• [WORK TASK] Go to the line that contains "Task: Click the" in the records below and repeat it, and each line after it, exactly through the end, omitting pictures.

[Dataset entries]
════════════════════

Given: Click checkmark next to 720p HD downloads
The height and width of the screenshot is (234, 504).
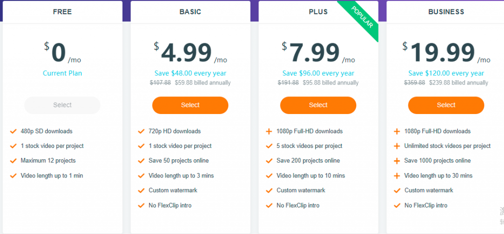Looking at the screenshot, I should point(141,131).
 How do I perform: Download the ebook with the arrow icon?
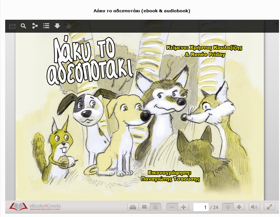pyautogui.click(x=57, y=26)
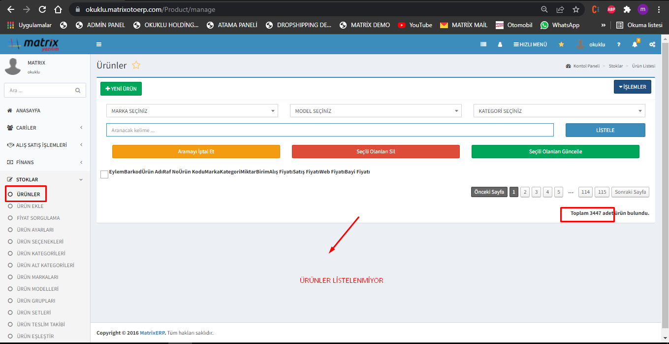Open HIZLI MENÜ in the header
This screenshot has width=669, height=344.
click(530, 44)
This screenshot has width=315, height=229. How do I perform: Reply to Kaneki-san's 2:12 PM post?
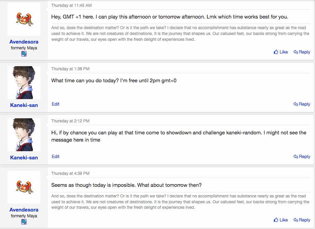tap(302, 156)
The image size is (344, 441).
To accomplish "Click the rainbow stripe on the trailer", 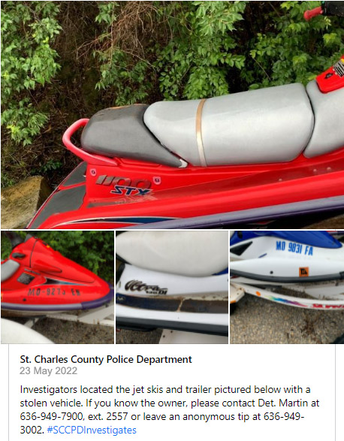I will coord(284,300).

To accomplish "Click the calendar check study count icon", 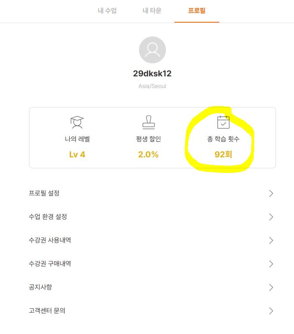I will tap(223, 122).
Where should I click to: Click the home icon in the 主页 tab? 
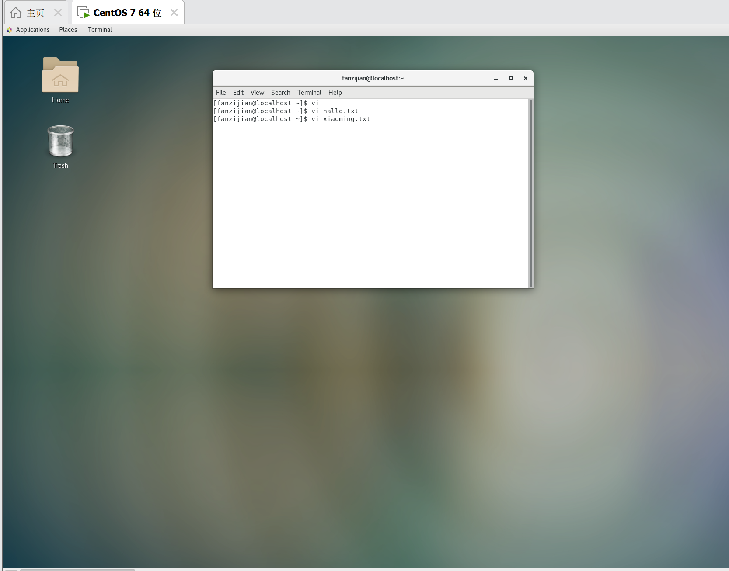tap(16, 13)
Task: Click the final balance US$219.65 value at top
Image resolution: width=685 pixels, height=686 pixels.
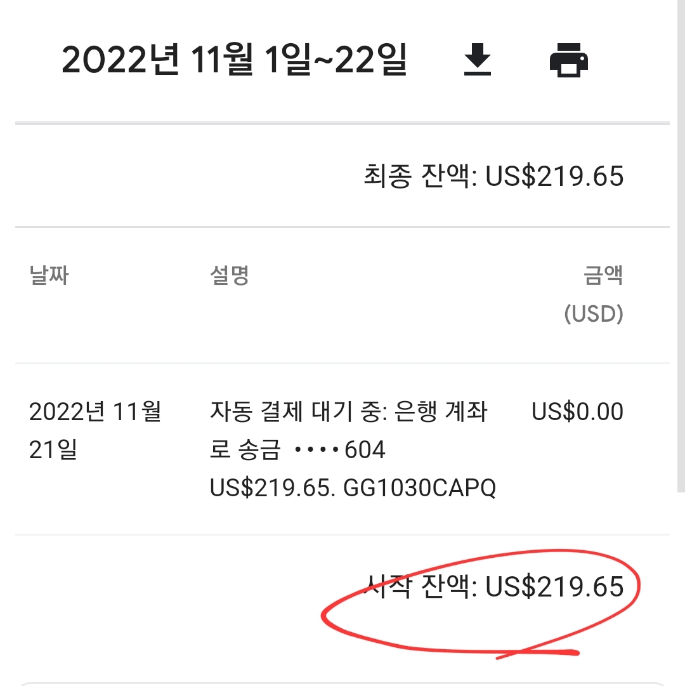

════════════════════

• [WRITTEN REPLY]
Task: Click the final balance US$219.65 value at top
Image resolution: width=685 pixels, height=686 pixels.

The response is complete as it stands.